Kristen observaba la escena fascinada mientras las mejillas de barba incipiente de Reagan se enrojecían ante el pequeño gesto de su cuñada.

– ¿Crees que voy a perderme el asado? Pues te equivocas. Te acompaño al coche.

Kristen agitó la mano en señal de despedida.

– Gracias.

Los vio marcharse. Reagan rodeaba a Ruth por los hombros; la imagen la atenazó. Odiaba desear cosas que nunca tendría. Se volvió y miró la caja.

Él estaba allí por aquella maldita caja; por todas aquellas malditas cajas. Y en cuanto su humilde servidor estuviera entre rejas, desaparecería. Aspiró hondo y soltó el aire antes de concentrarse en la caja.

Se preguntaba a quién habría elegido esta vez el espía como víctima. Se esforzó por sentir su muerte, pero era muy difícil lamentarse por la desaparición de aquellos criminales. Y todavía le resultaba más difícil después de lo ocurrido aquella noche. No hacía falta ser ningún genio para adivinar lo que aquellos hombres le habrían hecho si no se hubiera librado de ellos. No hacía falta mucha imaginación para saber cómo habría terminado.

Con los recuerdos bastaba.

– Spinnelli llegará enseguida -masculló para sí. No era cuestión de que la encontrara allí sentada con las piernas desnudas. Tenía que cambiarse. Hizo acopio de toda su energía y se puso en pie.


Viernes, 20 de febrero, 21.15 horas

No llamó. Dio tal golpe en la puerta que bastaba para despertar a un muerto.

Zoe le abrió.

– ¿Es que no eres capaz de dominarte? -le espetó.

Él la empujó para abrirse paso y dio tal portazo que el edificio tembló.

– Parece que no, puesto que he sido lo bastante estúpido para liarme contigo. -El cuerpo le temblaba por la furia apenas contenida y por primera vez Zoe sintió miedo.
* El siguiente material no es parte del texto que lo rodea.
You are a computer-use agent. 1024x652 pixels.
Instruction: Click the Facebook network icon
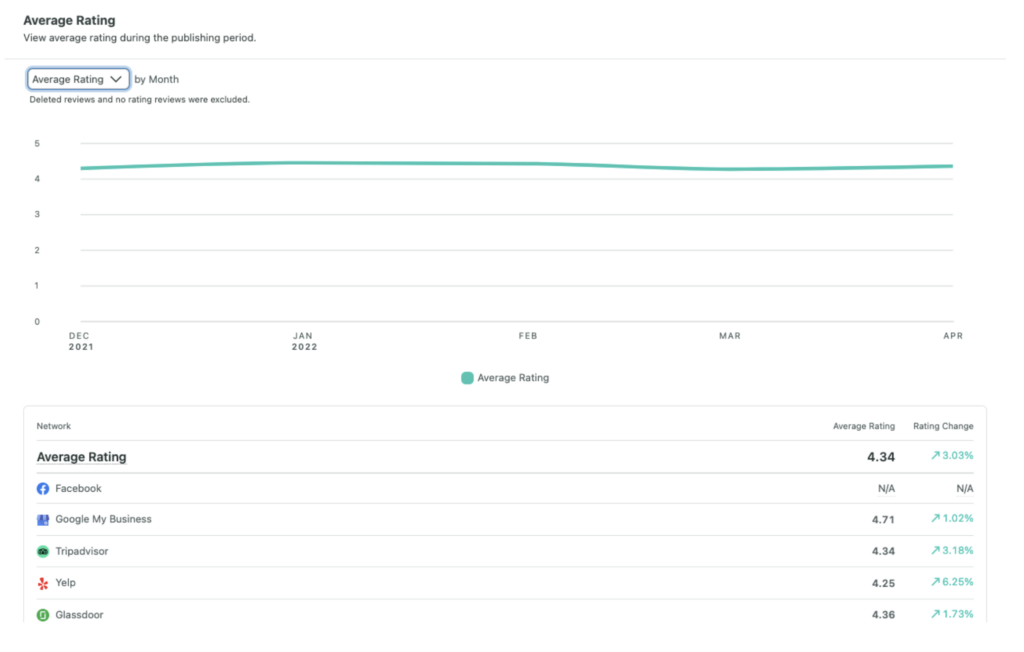(43, 489)
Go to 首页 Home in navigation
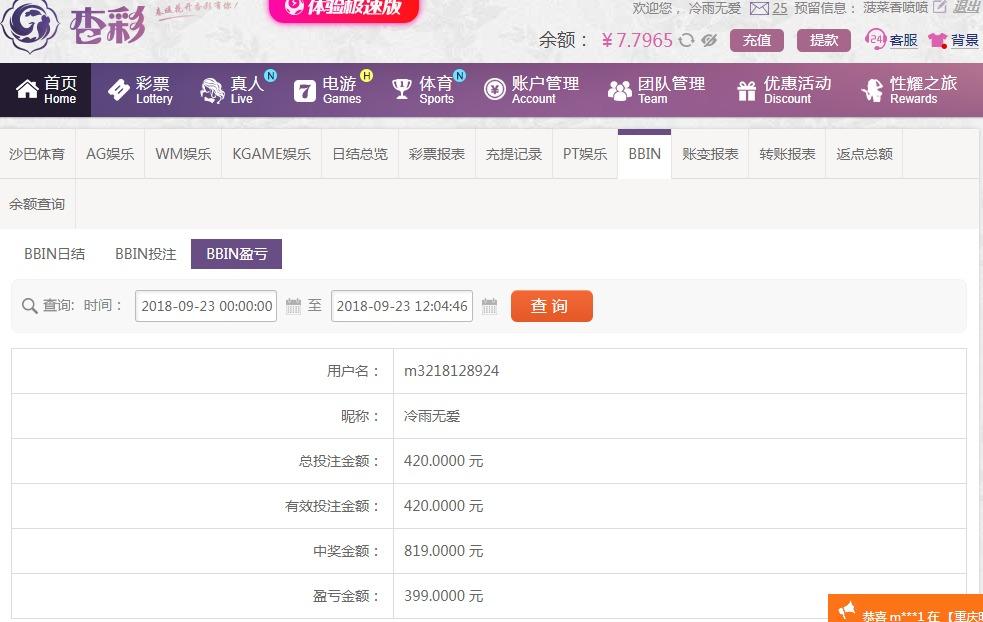The image size is (983, 622). click(x=46, y=90)
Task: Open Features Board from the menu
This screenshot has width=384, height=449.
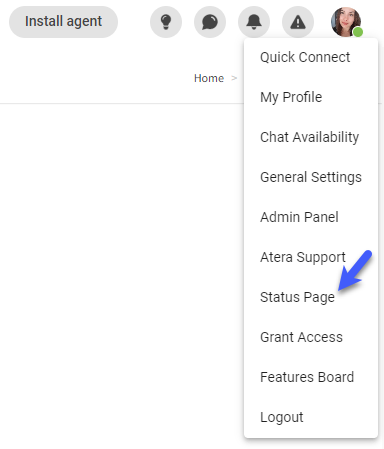Action: (x=311, y=377)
– Tranquilízate, por el amor de Dios. ¿Quieres tomar algo?

– No, no quiero tomar nada. -La aferró por los brazos y ella soltó un grito. Tiró de ella hasta obligarla a ponerse de puntillas-. Lo que quiero es que te retractes y dejes de hablar de Mayhew y de espías asesinos. -Tiró con más fuerza y ella ahogó un gemido-. ¿Lo entiendes?

Ella luchó por liberarse pero él la tenía inmovilizada.
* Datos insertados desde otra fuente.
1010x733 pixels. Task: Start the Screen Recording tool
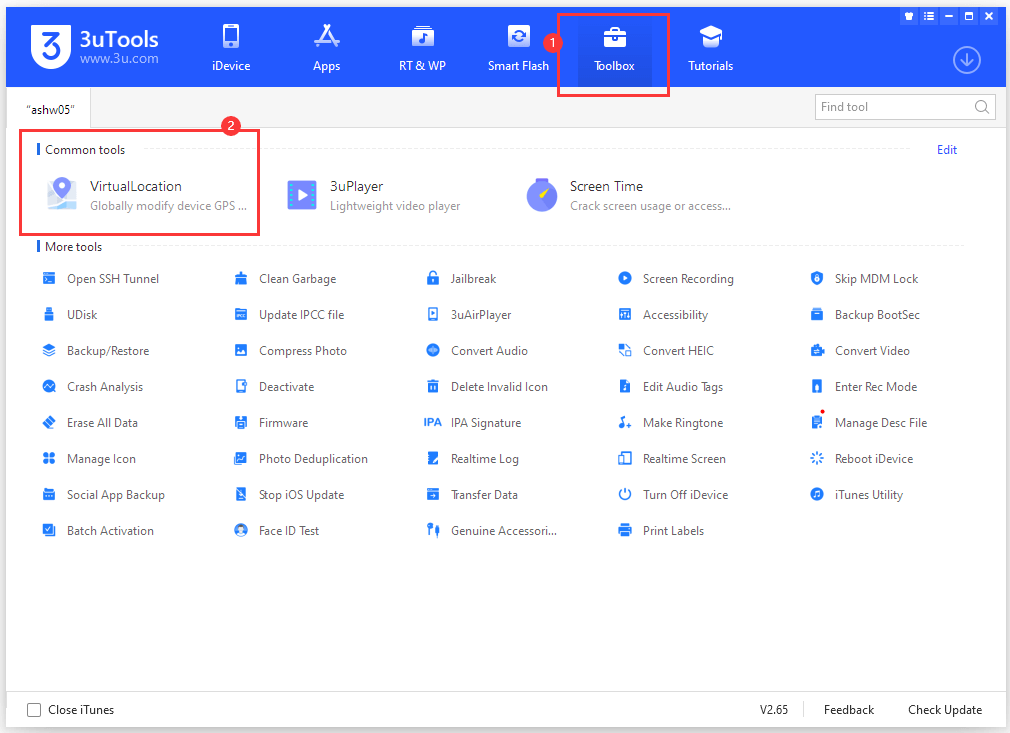click(x=686, y=278)
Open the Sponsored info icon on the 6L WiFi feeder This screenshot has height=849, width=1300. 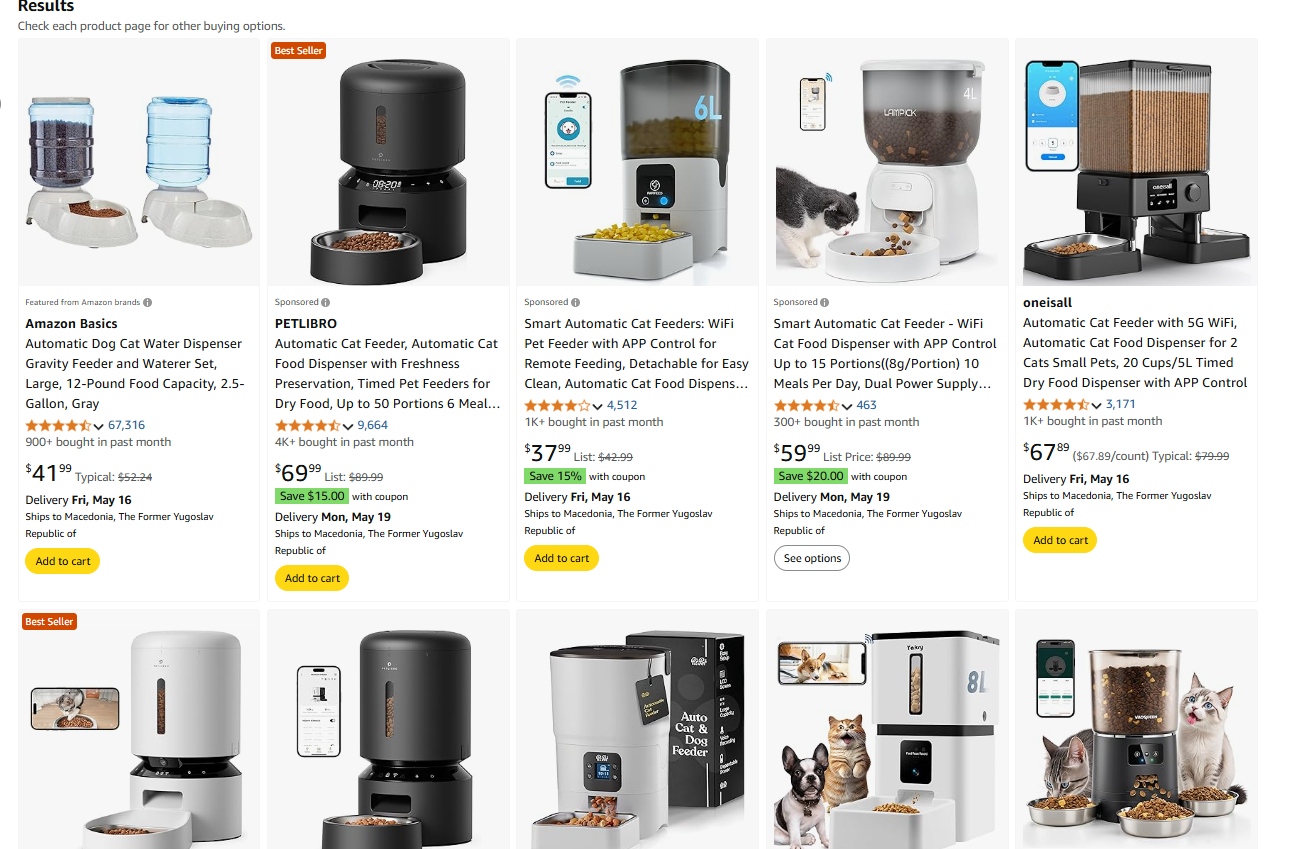click(x=575, y=302)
– Es mi trabajo. Estoy haciendo mi trabajo.

– Pues búscate otra noticia o conseguirás que pierda el mío.

– Estás exagerando. No vas a perder el trabajo.

Él la zarandeó con ímpetu.

– Claro que no; porque tú vas a dejarlo estar.

Ella echó la cabeza hacia atrás y lo miró a los ojos.

– Y si no, ¿qué? ¿Qué harás? ¿Le contarás a todo el mundo que me acuesto contigo? Recuerda que yo no estoy casada; a mí me da igual. -Entrecerró los ojos-. ¿O piensas convertirme en un regalito para Kristen?

Él palideció de golpe, tal como ella preveía.

– ¿De qué estás hablando?

Ella se encogió de hombros con gesto despreocupado.

– Del poder de los periodistas, de la comunicación. Corre un rumor y de pronto la gente te asocia con un espía. Algo así arruinaría la carrera de cualquiera.

Se la quedó mirando un momento, luego la apartó de sí con fuerza, como si le quemara. Si por ella fuera, lo quemaría de verdad. Nadie se atrevía a amenazar a Zoe Richardson; nadie.

– Estás loca -masculló.

– Para tu desgracia, estoy perfectamente cuerda. -Se llevó las manos a las caderas, muy consciente del efecto que provocaba-. Bueno, ¿piensas quedarte o no?

El horror se plasmó en el rostro de él.

– ¿Crees que voy a acostarme contigo después de esto? ¡Santo Dios!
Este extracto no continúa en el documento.